When Judge Neil Gorsuch was a top official in President George W. Bush's Justice Department, he was a key defender of some of the administration's most controversial tactics in the "War on Terror."
Gorsuch's role in the Bush Administration has garnered renewed interest after the Senate Judiciary Committee requested the release of emails and documents from his time in the executive branch.
Gorsuch was selected by President Donald Trump to fill the Supreme Court seat vacated by the late Antonin Scalia. His Senate confirmation hearing began Monday.
During Gorsuch's 14 months as principal deputy associate attorney general from 2005 to 2006, he was a crucial architect of the legal defenses for Bush's "War on Terror" policies following 9/11.
Gorsuch articulated legal justifications of Bush's order to wiretap of Americans' international phone calls and emails without warrants, and of the administration's practice of suspending habeas corpus for some detainees, The New York Times reported last week.
He also visited Guantanamo Bay, and praised the prison commander for implementing "standards and imposed a degree of professionalism that the nation can be proud of."
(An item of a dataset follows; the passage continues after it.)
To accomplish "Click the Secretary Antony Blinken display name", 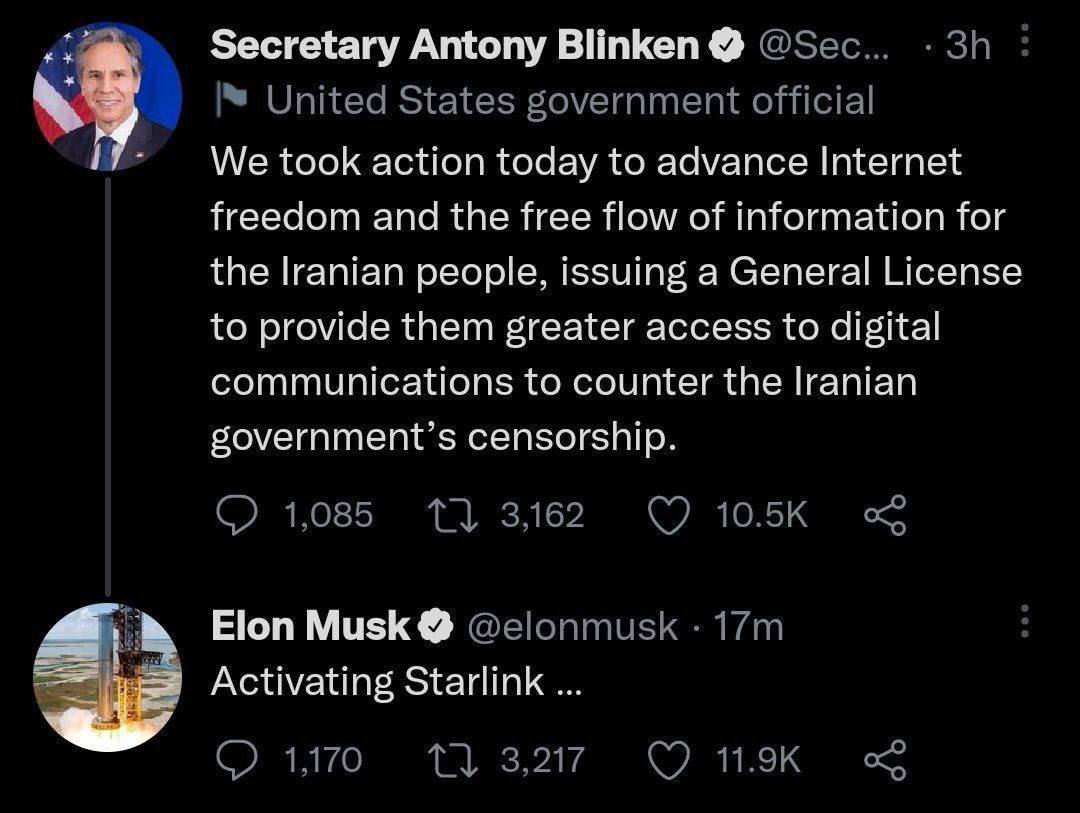I will (457, 45).
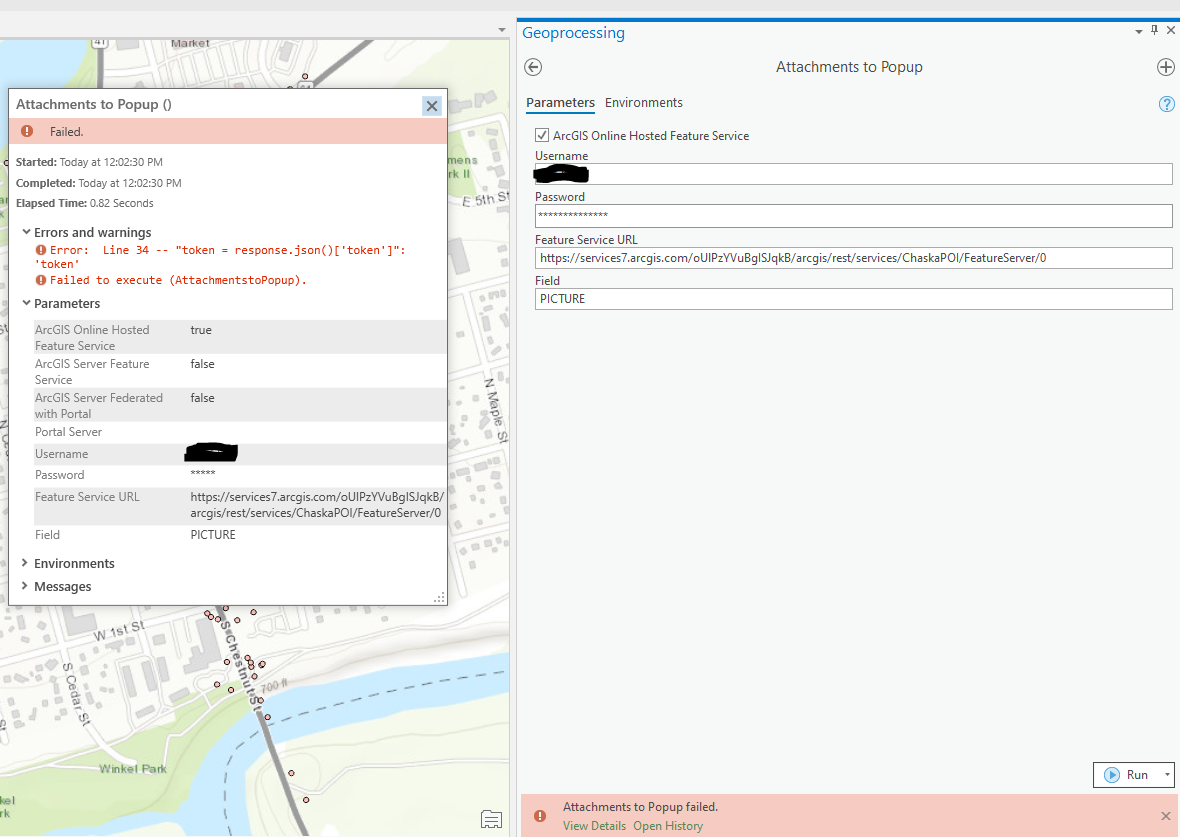Uncheck ArcGIS Online Hosted Feature Service
The height and width of the screenshot is (837, 1180).
click(x=541, y=135)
In May 2005, the Justice Department issued a memo declaring that "enhanced interrogation techniques" like waterboarding — which the Bush administration was employing at CIA "black sites" including Guantanamo and Abu Ghraib — were allowed under existing international and US laws.
In December 2005, Congress passed the Detainee Treatment Act on a 90-9 vote, prohibiting "cruel, inhuman, or degrading treatment or punishment" of any person imprisoned by the US government.
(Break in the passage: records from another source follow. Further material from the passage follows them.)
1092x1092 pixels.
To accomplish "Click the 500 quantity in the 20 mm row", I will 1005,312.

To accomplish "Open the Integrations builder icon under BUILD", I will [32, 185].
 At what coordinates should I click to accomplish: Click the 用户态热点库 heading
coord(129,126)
After much debate within the administration, Bush issued a signing statement (a move Gorsuch supported) outlining how the executive branch would interpret the law banning torture, implying that he as Commander-in-Chief could ignore this provision if necessary for "protecting the American people from further terrorist attacks."
In Gorsuch's first committee hearing on Monday ahead of the vote to confirm his nomination, Sen. Richard J. Durbin of Illinois brought up his concerns about the nominee's hand in Bush's War on Terror policies.
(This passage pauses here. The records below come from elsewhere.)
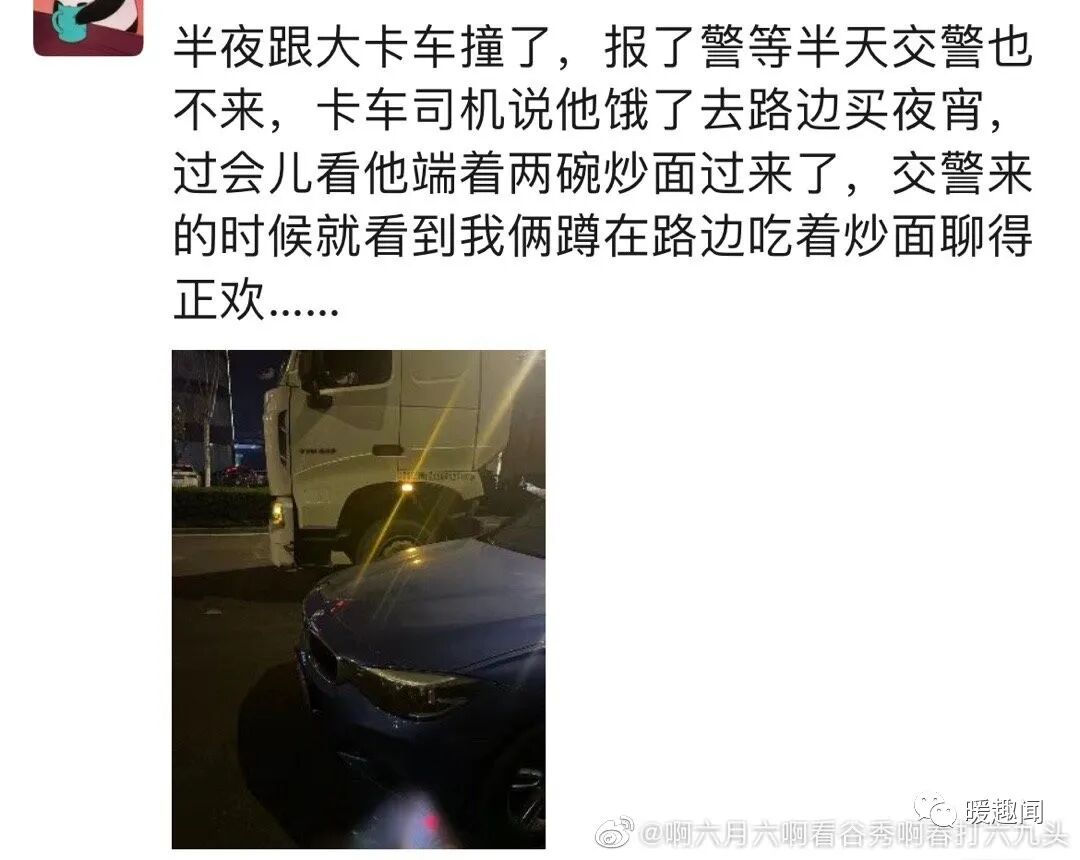Click the red light glow at photo bottom
Screen dimensions: 1080x860
coord(430,823)
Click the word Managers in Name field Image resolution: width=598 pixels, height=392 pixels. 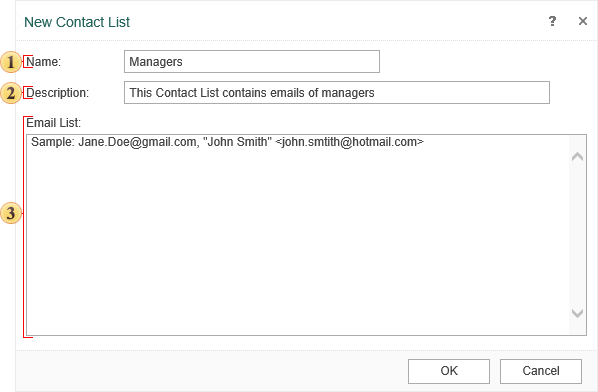tap(156, 62)
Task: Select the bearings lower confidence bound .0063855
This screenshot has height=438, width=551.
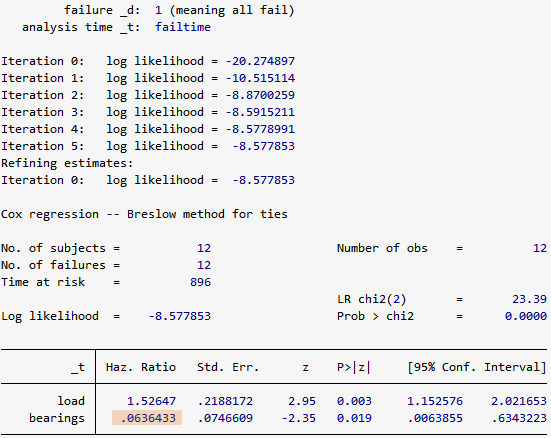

"Turns out you were deeply involved in this unprecedented signing statement," Durbin said. "We need to know what you'll do when you're called upon to stand up to this president — or any president — if he claims the power to ignore laws that protect fundamental human rights. You're going to have your hands full with this president."
It is important to note that, as a Justice Department official, it was Gorsuch's job to craft legal arguments and frameworks in order to defend the Bush administration's policies. As he himself implored in a February 2005 email drafting a statement on the warrantless wiretapping, "I am but the scrivener looking for language that might please everyone."
The Senate committee will continue to hold hearings on Gorsuch's nomination this week, and he must pass a vote by the committee before advancing on to a vote by the full Senate. Gorsuch will need 60 votes to become the next Supreme Court justice, unless the Republicans vote to "go nuclear" and rewrite the Senate rules to require a simple majority.